**Questions:**
(a) Répondez à ces questions sur le texte sur l'homme et le chien :
(i) Sur quel site l'article cité a-t-il paru ?
(ii) Par quel détroit l'homme du nord européen serait-il passé pour rejoindre le nord-américain ?
(iii) Que désignent les données phénotypiques d'après le texte ?
(b) Reproduisez tel quel le passage du texte sur l'homme et le chien qui s'ouvre sur les mots contenant « Sans le chien, l’homme » et se ferme sur « cet article ici. ».

**Extrait du texte:**
***
L’évolution de l’homme grâce au chien ?

Sans le chien, l’homme aurait-il évolué de la même façon ?

Il est légitime de se poser cette question tant le rôle du chien fut prépondérant dans la vie de l’humain.

Un article paru sur le site de la Royal Society Publishing nous explique la migration de l’homme du nord européen, accompagné de chiens, vers le nord-américain, à travers le détroit de Béring.

Vous trouverez cet article ici.

Les données phénotypiques (l’ensemble des caractères apparents d’un individu) et génétiques présentées dans cette étude suggèrent qu’une nouvelle population de chiens morphologiquement divergente et génétiquement plus diversifiée que les chiens Paléo-Inuit, auraient accompagné des migrants Inuits  à travers le Nord Arctique américain. La migration des Inuits représente un épisode important  de l’histoire des chiens dans l’Arctique nord-américain, et la propagation de la culture inuit se reflète dans l’expansion de ces chiens génétiquement distincts. Malgré le fait que le traîneau (tiré par des chiens et non des rennes) soit largement associé à l’Arctique nord-américain aujourd’hui, ce mode de déplacement était probablement moins courant avant la période inuite. L’usage toujours actuel de ces chiens inuits est probablement le reflet du rôle hautement spécialisé que les chiens ont joué à la fois dans les pratiques de transport et de subsistance quotidienne dans la société inuite. L’héritage de ces chiens inuits survit aujourd’hui dans l’usage du traîneau arctique, ce qui fait des chiens de traîneau les derniers descendants d’une lignée de chiens pré-européens dans les Amériques.
***
**Enregistrements présentés:**
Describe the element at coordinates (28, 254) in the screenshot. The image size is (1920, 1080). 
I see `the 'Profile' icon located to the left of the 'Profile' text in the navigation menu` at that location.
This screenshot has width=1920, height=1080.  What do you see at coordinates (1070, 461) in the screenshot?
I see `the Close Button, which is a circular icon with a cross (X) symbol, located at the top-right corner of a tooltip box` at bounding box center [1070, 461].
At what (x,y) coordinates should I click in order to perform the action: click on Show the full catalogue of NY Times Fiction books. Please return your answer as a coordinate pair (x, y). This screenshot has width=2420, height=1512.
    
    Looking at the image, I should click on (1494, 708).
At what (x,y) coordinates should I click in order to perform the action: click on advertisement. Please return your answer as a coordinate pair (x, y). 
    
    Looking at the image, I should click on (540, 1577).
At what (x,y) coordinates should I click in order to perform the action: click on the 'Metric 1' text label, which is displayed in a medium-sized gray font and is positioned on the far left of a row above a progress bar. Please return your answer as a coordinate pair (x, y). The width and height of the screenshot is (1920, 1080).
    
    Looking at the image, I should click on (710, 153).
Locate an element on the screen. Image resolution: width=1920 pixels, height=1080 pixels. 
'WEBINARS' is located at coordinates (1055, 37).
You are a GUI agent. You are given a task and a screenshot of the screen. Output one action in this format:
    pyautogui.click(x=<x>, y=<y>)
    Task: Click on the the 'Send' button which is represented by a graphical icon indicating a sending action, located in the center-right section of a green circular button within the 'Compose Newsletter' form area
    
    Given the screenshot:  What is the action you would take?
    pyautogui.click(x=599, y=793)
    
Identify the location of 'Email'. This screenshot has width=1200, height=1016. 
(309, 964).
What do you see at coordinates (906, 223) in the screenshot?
***
**Réponses:**
(a)
(i) Sur le site de la Royal Society Publishing.
(ii) Par le détroit de Béring.
(iii) L'ensemble des caractères apparents d'un individu.

(b)
Sans le chien, l’homme aurait-il évolué de la même façon ?

Il est légitime de se poser cette question tant le rôle du chien fut prépondérant dans la vie de l’humain.

Un article paru sur le site de la Royal Society Publishing nous explique la migration de l’homme du nord européen, accompagné de chiens, vers le nord-américain, à travers le détroit de Béring.

Vous trouverez cet article ici.